Friday, September 13, 2013

Yen May Plummet to Infinity as Policies Diverge, Axel Merk Says

Yen May Plummet to Infinity as Policies Diverge, Axel Merk Says

 

The yen may weaken to “infinity” versus the dollar as central bank policies in Japan and the U.S. diverge, according to Axel Merk of Merk Investments LLC.
The Bank of Japan’s unprecedented bond-buying program designed to reach an inflation target of 2 percent in two years, combined with the Federal Reserve’s forecast trimming of monthly bond purchases, is putting pressure on the yen, said Merk, who oversees about $635 million of currencies as founder and president of Palo Alto, California-based Merk Investments.

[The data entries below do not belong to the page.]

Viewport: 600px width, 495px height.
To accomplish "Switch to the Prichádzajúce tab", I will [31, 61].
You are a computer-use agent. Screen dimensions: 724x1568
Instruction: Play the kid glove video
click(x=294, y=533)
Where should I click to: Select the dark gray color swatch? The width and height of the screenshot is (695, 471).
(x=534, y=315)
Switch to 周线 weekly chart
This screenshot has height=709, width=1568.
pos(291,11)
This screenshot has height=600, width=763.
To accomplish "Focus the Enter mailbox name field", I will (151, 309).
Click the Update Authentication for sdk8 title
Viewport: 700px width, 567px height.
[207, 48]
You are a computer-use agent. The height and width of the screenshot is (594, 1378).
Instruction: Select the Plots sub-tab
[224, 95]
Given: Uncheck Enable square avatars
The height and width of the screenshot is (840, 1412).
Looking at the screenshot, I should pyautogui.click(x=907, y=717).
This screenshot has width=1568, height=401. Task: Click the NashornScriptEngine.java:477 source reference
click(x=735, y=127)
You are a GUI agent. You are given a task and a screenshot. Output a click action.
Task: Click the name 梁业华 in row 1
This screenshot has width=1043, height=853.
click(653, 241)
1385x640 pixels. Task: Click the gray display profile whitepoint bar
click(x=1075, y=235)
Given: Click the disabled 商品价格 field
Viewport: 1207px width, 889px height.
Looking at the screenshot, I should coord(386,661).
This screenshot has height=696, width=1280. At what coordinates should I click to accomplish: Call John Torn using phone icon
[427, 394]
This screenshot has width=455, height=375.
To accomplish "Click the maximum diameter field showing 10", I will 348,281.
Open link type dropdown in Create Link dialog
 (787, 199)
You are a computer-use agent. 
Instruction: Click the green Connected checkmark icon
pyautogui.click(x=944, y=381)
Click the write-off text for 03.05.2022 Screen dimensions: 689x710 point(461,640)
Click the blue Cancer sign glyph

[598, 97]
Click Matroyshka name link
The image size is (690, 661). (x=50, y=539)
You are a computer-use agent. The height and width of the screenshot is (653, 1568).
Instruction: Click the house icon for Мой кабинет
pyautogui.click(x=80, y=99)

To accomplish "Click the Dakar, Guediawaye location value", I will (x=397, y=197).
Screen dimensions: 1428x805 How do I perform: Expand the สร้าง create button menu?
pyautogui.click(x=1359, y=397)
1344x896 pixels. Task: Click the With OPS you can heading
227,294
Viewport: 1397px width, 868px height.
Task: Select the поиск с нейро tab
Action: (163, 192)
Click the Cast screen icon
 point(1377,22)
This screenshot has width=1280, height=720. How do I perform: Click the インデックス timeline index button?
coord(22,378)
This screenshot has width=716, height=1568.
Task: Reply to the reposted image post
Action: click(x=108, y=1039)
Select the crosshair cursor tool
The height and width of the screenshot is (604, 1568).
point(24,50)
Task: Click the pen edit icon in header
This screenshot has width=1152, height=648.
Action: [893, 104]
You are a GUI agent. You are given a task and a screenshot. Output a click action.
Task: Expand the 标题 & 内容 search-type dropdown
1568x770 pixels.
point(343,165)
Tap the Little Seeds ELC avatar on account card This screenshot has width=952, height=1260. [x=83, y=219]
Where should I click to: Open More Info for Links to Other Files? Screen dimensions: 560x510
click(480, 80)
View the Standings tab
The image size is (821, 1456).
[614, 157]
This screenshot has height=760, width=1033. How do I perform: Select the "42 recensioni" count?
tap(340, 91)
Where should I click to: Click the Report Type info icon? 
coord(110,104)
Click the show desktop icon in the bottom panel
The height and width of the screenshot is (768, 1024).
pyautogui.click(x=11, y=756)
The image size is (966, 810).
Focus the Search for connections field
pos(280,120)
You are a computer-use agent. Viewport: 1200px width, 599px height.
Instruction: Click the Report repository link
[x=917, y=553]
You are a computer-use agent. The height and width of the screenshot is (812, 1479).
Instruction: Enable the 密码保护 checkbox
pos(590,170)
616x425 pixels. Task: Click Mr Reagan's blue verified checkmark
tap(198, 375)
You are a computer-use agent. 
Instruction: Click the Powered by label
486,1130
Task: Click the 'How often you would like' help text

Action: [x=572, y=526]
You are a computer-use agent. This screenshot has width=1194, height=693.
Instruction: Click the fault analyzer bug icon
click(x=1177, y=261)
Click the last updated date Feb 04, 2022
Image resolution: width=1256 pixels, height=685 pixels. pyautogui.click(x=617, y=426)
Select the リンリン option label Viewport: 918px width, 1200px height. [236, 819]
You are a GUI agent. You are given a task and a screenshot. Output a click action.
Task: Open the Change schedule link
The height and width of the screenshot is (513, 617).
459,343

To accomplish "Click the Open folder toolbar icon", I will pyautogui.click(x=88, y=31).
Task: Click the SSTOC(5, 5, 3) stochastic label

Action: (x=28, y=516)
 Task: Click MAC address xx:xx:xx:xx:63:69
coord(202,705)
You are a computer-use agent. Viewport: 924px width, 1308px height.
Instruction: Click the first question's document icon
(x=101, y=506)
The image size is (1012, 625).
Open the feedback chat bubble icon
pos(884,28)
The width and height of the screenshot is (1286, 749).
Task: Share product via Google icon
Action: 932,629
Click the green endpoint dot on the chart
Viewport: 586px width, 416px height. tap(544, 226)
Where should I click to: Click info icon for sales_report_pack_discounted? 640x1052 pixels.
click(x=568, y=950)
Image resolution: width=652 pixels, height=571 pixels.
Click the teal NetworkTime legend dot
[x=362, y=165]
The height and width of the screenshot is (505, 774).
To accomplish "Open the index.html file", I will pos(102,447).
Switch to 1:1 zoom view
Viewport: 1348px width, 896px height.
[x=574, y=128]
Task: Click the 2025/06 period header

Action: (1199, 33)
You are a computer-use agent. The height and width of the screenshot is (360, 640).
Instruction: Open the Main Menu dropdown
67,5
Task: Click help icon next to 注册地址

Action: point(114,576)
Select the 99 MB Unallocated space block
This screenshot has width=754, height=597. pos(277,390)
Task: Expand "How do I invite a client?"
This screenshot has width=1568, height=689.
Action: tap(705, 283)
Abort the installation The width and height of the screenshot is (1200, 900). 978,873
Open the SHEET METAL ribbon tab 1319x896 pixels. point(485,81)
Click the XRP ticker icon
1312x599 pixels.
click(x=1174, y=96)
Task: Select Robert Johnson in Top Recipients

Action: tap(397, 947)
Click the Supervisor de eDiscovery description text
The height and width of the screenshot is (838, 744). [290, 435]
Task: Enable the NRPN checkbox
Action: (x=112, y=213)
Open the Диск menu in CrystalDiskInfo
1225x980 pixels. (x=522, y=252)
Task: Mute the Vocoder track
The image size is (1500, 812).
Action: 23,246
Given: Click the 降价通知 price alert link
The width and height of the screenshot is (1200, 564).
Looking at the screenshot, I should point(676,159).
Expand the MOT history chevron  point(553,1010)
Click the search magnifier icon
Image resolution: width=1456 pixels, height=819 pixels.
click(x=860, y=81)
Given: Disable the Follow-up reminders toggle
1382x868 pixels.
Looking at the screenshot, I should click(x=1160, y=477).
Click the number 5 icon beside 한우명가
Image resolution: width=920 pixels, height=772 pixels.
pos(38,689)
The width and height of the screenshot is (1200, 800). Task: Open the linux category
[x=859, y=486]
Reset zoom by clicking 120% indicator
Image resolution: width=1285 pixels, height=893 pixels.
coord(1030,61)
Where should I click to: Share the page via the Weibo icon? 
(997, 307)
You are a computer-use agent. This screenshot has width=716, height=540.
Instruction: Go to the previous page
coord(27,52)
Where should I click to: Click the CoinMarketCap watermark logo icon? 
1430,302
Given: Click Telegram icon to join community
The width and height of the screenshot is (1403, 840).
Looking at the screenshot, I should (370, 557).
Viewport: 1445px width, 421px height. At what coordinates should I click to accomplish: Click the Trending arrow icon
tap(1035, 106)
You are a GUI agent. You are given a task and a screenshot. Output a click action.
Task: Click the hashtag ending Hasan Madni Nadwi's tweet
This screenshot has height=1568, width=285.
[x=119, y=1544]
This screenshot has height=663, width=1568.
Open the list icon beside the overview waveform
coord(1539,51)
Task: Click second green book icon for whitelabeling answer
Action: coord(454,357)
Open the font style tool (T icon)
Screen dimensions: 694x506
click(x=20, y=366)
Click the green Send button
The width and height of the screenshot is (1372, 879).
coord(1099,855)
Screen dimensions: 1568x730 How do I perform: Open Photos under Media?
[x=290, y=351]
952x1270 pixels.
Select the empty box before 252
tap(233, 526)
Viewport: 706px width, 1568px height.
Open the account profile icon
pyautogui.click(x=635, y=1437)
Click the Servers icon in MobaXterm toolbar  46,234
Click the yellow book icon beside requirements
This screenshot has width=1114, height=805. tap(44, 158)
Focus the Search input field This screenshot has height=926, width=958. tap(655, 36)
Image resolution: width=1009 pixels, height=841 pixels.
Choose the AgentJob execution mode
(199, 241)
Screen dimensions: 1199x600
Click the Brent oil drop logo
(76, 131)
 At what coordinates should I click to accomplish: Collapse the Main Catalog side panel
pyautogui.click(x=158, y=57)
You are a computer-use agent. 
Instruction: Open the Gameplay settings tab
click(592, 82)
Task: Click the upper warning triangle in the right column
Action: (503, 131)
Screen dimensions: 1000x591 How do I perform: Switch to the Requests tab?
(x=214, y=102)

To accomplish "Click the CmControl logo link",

“The biggest fear that I have is that some of the policies we have are working, be it in U.S. or Japan,” Merk said in an interview yesterday on Bloomberg Radio’s “Surveillance” with Tom Keene and Michael McKee. “That means that yields are going to spike -- it means that we cannot afford government deficits. In Japan, it’s very clear that the Bank of Japan is going to jump in to put a lid on that, and there the yen has to cave in.”
The objective of Merk’s $373 million Hard Currency Fund (MERKX) is to protect against the depreciation of the U.S. dollar relative to other currencies. The fund has gained 2.3 percent in the three years to yesterday, outperforming 92 percent of its peers, according to data compiled by Bloomberg.
Japan’s currency slid 0.1 percent to 99.66 per dollar as of 1:41 p.m. in Tokyo. That compares with an average of 99.71 in the past decade.

Second Worst

The yen touched 100.61 on Sept. 11, the weakest since July 22. It has declined 13 percent versus the dollar this year, making it the worst second-worst performer among the greenback’s 16 most-traded counterparts.
The yield differential between U.S. and Japanese government securities reached its widest in almost two and a half years as the respective monetary policies diverge. Treasuries due in 10 years yielded 2.22 percent more than similar maturity Japanese sovereign debt on Sept. 10, the biggest premium since April 2011, according to data compiled by Bloomberg.
Japan’s Prime Minister Shinzo Abe and BOJ Governor Haruhiko Kuroda have implemented a bond-buying program to help combat years of deflation. Abe will probably decide on Oct. 1 whether to raise the sales tax to 8 percent in April from 5 percent now, Economy Minister Akira Amari said on Sept. 9.
Officials are considering a reduction in the levy on corporate income as part of a stimulus package to cushion the economy from the planned increase, according to three people briefed on the matter who asked not to be identified as the discussions aren’t public.

Spending, Taxes

“They’re going to spend, they’re going to tax, they’re going to print money,” Merk said. “It’s going to feel great for a while, but that cannot have a good ending.”
The yen will probably be at 103 per dollar by Dec. 31, according to the median estimate in a Bloomberg survey that shows Royal Bank of Canada’s forecast for 92 as the most bullish for Japan’s currency among 63 estimates, while Ebury Partners Ltd. and and UniCredit SpA (UCG) predict it will weaken to 115.
The currency will see a trough of 110 by the end of 2014 before recovering to 102 two years later, the poll shows.
“We continue to think the outlook for the Japanese yen is more balanced than the extremely bearish consensus forecasts,” analysts led by Adam Cole, the London-based head of Group-of-10 currency strategy at RBC, wrote in a Sept. 6 report. “With little evidence that BOJ easing has so far generated any yen selling pressure from within Japan, however, our near-term forecasts continue to be dominated by the steady erosion of yen shorts.” A short is a bet an asset will decline.

Fed Tapering

The Fed this month will taper its monthly bond purchases to $75 billion from the current $85 billion pace, according to the median estimate of 34 economists surveyed Sept. 6 by Bloomberg News. The yield on U.S. government debt due in a decade was at 2.93 percent after exceeding 3 percent on Sept. 6 for the first time since July 2011.
“I do think infinity is perhaps a little extreme,” Andrew Salter, a Sydney-based currency strategist at Australia & New Zealand Banking Group Ltd. (ANZ), said in a Bloomberg Television interview today. “Our take on the yen is that a lot of the reflation in the domestic economy has been priced into the market. We think the next leg up in the yen really comes from increasing U.S. Treasury yields,” said Salter, who predicts the yen will weaken to 105 by the end of 2013.
The euro may rise to $1.40 this year, Merk said, echoing his comments in February. The 17-nation currency has risen 0.7 percent in 2013 to $1.3278, the biggest advance after the Danish krone among the dollar’s major counterparts.